Kegiatan seminar diawali dengan sambutan sekaligus pembukaan acara oleh Wakil Kepala Sekolah Bidang Kurikulum, Ust. Abdullah, S.Pd., yang hadir mewakili Kepala Sekolah. Dalam sambutannya, beliau menegaskan pentingnya membekali generasi muda dengan pemahaman yang tepat dalam menghadapi perkembangan teknologi digital yang semakin pesat.
Beliau menyampaikan bahwa kecanggihan teknologi, termasuk AI, harus dimanfaatkan secara bijak dan bertanggung jawab, serta diimbangi dengan nilai etika dan akhlak. Menurutnya, pelajar tidak cukup hanya mahir menggunakan teknologi, tetapi juga harus mampu menyaring informasi dan memahami dampak dari setiap teknologi yang digunakan.
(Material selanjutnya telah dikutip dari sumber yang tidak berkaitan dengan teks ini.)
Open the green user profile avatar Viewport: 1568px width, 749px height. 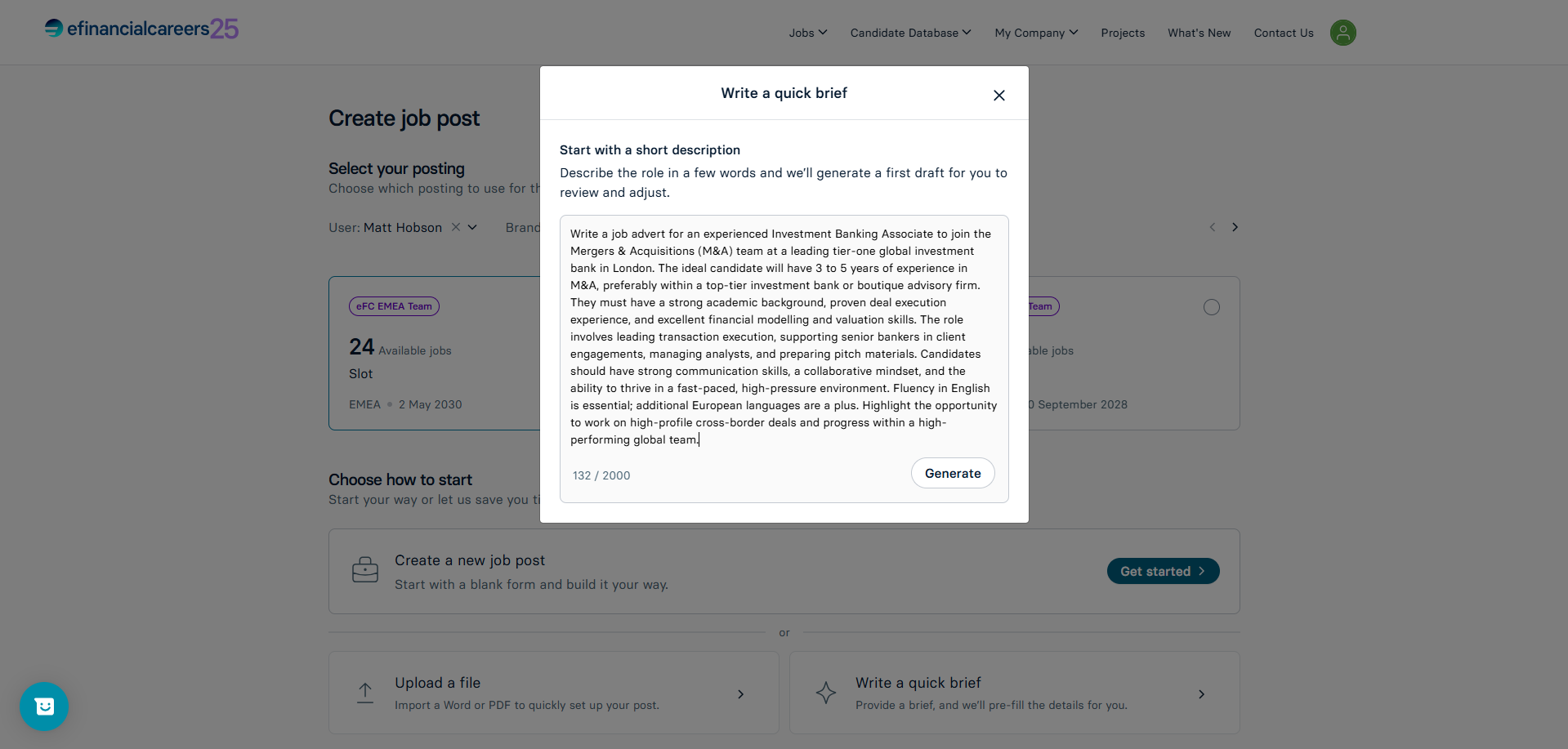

Seminar tersebut menghadirkan Samsul Anwar, S.I.Kom., selaku CEO Altamis, sebagai pemateri utama. Dalam pemaparannya, beliau mengulas berbagai peluang sekaligus tantangan perkembangan AI di dunia pendidikan. Peserta diajak untuk memahami bahwa kecanggihan teknologi perlu diiringi dengan kemampuan berpikir kritis, sehingga pelajar tidak sekadar menerima informasi mentah dari AI, tetapi mampu mengolahnya menjadi pengetahuan yang bernilai.
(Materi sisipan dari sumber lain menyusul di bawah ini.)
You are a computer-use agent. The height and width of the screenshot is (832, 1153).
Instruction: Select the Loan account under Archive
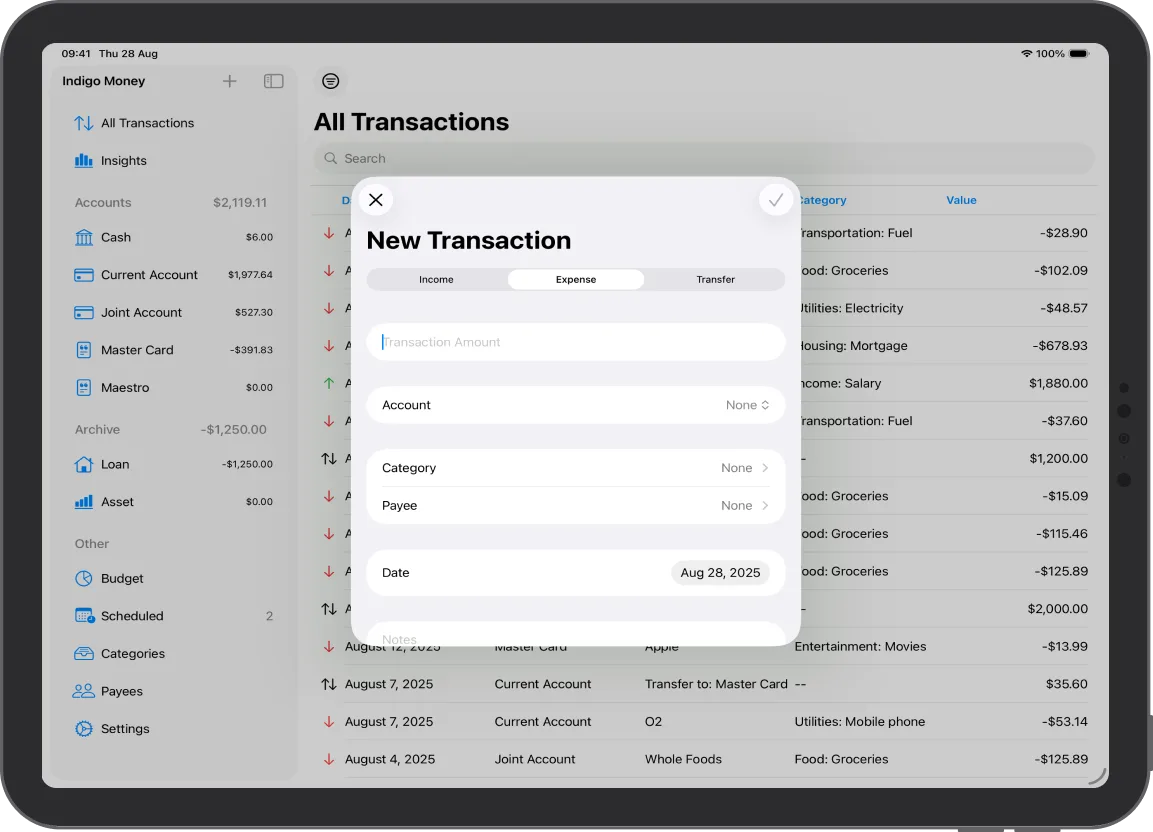pyautogui.click(x=113, y=464)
Pemateri juga menekankan pentingnya kewaspadaan terhadap potensi penyalahgunaan konten digital yang semakin marak di tengah pesatnya perkembangan teknologi. Literasi digital, menurutnya, tidak hanya terbatas pada kemampuan mengoperasikan perangkat, tetapi juga mencakup pemahaman etika, keamanan data, serta dampak sosial dari teknologi yang digunakan.
Para peserta yang terdiri dari ketua dan perwakilan OSIS tampak antusias mengikuti sesi diskusi interaktif, terutama saat membahas isu etika dan keamanan data dalam penggunaan AI. Berbagai pertanyaan dan tanggapan menunjukkan tingginya minat pelajar terhadap pemanfaatan teknologi secara bijak.
Melalui kegiatan ini, diharapkan para pengurus OSIS dapat menjadi agen perubahan di lingkungan sekolah masing-masing, mendorong rekan-rekan mereka untuk memanfaatkan AI sebagai sarana pendukung pembelajaran dan inovasi, bukan sebagai jalan pintas untuk memperoleh jawaban instan.
Seminar “Bijak AI” ini menjadi bagian dari ikhtiar bersama dalam menyiapkan pelajar Genggong Raya agar siap menghadapi perkembangan zaman, menjadi generasi yang melek teknologi sekaligus memiliki tanggung jawab moral dan etika digital.